In spite of its strong endorsement more than a decade ago, patient-centered medicine — doctor-patient relationships that center on a patient’s needs, values and concerns — has yet to go mainstream.
“We are only at the water’s edge in terms of availability of patient-centered care studies because they aren’t being done,” says Richard M. Frankel, Ph.D., senior author of a new review of medical studies on the subject.
“We need to encourage researchers to implement clinical trials that evaluate care that focuses on communication between physician and patient. Ultimately, we need processes that have been tested and proven.”
In the paper that appears in the current issue of the Journal of General Internal Medicine, Frankel uses an analogy from aviation where safety is given the highest priority.

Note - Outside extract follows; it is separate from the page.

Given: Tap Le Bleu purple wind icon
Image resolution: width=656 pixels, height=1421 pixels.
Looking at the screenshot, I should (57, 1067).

“When the air traffic controller gives an instruction to the pilot, the pilot’s response must be phrased to indicate understanding of the air traffic controller’s message. We don’t have that in medicine. The doctor speaks to the patient and generally does not solicit a response that clearly indicates the patient understood what the doctor wished to convey.”
As with the cockpit and control tower exchange, the exchange at the hospital bedside or in the doctor’s office requires communication of complex information in stressful circumstances. In both aviation and medicine, good communication is critical to safety.
“What we have found repeatedly is that medical care succeeds when there are stable and enduring relationships,” said Frankel.
“Successful outcomes lie not simply in the mechanics of medical care, but in the social and emotional context of the doctor-patient relationship.”